I recently had a baby. Actually, I recently had two babies. This took an enormous toll on my body. Julia Child, my idol, says never to apologize for your cooking because you still have to eat it anyway, and apologies just make it taste worse than it already is. So I won't apologize for my looks these past two years, because you still have memories and pictures to look at. Let's just say, though, that I am totally ready to get back In Style.

Fortunately, I have a lot of things working to my advantage to help me with this goal. First, my sister is a stylist. So that right there is amazing. When she came a few months ago when baby Dan was born, I asked her for her top ten style tips, and she totally surprised me when she had them all written out for me at Thanksgiving. Now they are on my desk in a place where I can see them every day. I will write the list out later.

Second, my sister in law is also a stylist. Maybe I'll ask for her top ten style tips when I see her at Christmas...

Third, I work out every day. This is not a tongue-in-cheek comment about how motherhood is a workout (although carrying a carseat with a child in one hand and another child on my hip is basically like lifting weights!), I really do exercise every day. It's not a super intense workout, but every day Jane begs and begs for a stroller ride. Every day. No exceptions. So I take her, to the park, to the church, to the school, to the library, around the block...we walk. Low impact cardio. This month, I will start to *try* to do more, which I know I should, but if I don't, I won't feel too terrible.

Fourth, nursing burns a lot of calories. It did last time, although I didn't really have a long enough break between pregnancies to know exactly how fast I returned to my prepregnancy weight. I'm pretty sure I didn't, but we don't and never will own a scale. I seem to remember losing a ton of weight very quickly, and then retaining about ten-ish pounds.

Fifth, I have medium-long hair that is pretty much undamaged. Some split ends. But no heat damage or color damage, because I never straighten my hair anymore and Danny has said he would bawl his eyes out if I ever dyed my hair. Plus, I love my hair color. I'm super excited to learn how to do different things with my hair this month. I've mustered up the courage and motivation to move beyond half ponytails and french braids.

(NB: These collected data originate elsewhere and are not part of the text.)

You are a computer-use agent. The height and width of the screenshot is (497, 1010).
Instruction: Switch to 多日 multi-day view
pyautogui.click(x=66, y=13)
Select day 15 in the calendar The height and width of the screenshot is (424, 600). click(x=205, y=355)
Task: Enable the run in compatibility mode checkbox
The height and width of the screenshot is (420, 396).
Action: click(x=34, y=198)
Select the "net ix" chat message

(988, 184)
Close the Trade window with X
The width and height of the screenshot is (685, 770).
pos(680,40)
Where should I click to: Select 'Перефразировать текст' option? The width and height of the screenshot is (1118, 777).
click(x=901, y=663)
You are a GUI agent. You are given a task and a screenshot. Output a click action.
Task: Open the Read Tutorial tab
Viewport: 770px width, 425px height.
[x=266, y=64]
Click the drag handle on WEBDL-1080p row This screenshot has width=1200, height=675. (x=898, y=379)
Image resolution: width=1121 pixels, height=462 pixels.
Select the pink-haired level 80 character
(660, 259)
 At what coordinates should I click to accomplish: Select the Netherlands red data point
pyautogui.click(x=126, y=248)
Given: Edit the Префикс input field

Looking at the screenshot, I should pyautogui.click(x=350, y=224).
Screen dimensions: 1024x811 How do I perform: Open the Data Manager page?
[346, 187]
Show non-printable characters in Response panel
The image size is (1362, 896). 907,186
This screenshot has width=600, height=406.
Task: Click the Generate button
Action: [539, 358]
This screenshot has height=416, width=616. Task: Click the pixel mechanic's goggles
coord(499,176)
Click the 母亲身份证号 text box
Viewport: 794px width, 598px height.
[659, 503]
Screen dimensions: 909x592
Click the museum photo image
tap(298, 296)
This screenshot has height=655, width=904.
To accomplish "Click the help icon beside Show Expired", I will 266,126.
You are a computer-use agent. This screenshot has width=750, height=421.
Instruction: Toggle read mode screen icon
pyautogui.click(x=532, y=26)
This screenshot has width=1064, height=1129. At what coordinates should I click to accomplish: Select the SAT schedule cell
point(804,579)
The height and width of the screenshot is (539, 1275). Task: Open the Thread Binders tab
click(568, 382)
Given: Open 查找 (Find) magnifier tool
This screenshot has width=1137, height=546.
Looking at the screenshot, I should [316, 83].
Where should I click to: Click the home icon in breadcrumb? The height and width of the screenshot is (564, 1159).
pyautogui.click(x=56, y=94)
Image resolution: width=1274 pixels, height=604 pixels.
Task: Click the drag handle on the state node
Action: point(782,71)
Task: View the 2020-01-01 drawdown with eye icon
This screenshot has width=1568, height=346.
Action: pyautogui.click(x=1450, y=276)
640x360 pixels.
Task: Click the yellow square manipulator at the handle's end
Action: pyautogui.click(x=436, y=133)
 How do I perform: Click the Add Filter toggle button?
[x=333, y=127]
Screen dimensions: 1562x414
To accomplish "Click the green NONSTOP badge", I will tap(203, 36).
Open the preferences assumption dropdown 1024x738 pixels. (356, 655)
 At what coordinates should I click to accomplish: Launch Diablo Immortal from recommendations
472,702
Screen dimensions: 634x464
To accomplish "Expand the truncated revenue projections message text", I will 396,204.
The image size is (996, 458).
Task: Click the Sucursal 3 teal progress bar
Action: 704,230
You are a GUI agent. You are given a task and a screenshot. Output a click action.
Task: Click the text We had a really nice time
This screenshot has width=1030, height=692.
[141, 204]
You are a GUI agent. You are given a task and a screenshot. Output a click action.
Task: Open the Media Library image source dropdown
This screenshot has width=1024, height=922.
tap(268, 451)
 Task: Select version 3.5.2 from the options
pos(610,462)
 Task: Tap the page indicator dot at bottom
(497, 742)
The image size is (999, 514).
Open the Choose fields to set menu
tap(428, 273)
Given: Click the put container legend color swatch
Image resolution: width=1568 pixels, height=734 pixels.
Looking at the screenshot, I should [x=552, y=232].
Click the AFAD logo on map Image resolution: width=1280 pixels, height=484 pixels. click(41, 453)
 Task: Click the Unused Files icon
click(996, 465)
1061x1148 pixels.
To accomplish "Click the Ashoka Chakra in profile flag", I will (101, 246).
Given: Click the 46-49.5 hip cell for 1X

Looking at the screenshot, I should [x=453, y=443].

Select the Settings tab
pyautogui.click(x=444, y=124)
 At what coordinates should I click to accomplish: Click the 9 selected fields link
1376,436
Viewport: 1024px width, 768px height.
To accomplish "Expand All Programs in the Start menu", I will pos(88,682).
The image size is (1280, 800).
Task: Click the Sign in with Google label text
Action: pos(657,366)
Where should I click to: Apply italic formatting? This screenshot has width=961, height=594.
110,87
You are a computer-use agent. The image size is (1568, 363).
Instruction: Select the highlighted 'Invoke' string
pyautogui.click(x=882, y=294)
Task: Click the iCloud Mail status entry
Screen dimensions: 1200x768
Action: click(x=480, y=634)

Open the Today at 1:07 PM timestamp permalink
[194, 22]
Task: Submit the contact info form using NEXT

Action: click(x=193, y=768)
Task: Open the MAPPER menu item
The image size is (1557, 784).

There are many factors working against me, but I will only choose to point out one of them: The majority of my clothes don't fit. I'm at that stage where my pants are either way too saggy to even have a belt hold them up effectively, or they're too tight and I can barely squeeze into them. But ::::drumroll::::: squeeze into my pre-prego pants today I did! Don't ask if I could button them, though.

So, here's how I did on day one:
  • I did my hair in a French Twist. It looked awesome. First time in my life that I have ever held my hair up with just bobby pins; they're way more effective than I thought possible!
  • I wore a skirt because it was the absolute only thing that fits me right now. Had to change my top three times because of spit up. Oh well.
  • I did my makeup. I don't usually put on makeup unless I'm going out of the house. I found that I was a lot happier all day. Weird, but not that weird I guess.
  • One of Dot's style secrets is to moisturize and wear SPF 30 every day. She stressed that point to me, so I did it.
  • Walked to the park and played there with Jane.
All in all, a good start to STYLE MONTH.

If you want, you can join me in this journey. I will post Dot's style secrets tomorrow.

11/30/2010

I AM A NANOWRIMO 2010 WINNER


Danny: "Yay! You finished writing your novel! Do you want me to get you a treat to celebrate?"

me: "No." (thinking of the pan of brownies I have basically devoured by myself in the past few days).

Danny: "Do you want to...[looking over my shoulder at what I am doing on my computer] blog about it to celebrate?"

me: "Yes."

Danny: "You're going to celebrate writing 50,000 words...by writing more!"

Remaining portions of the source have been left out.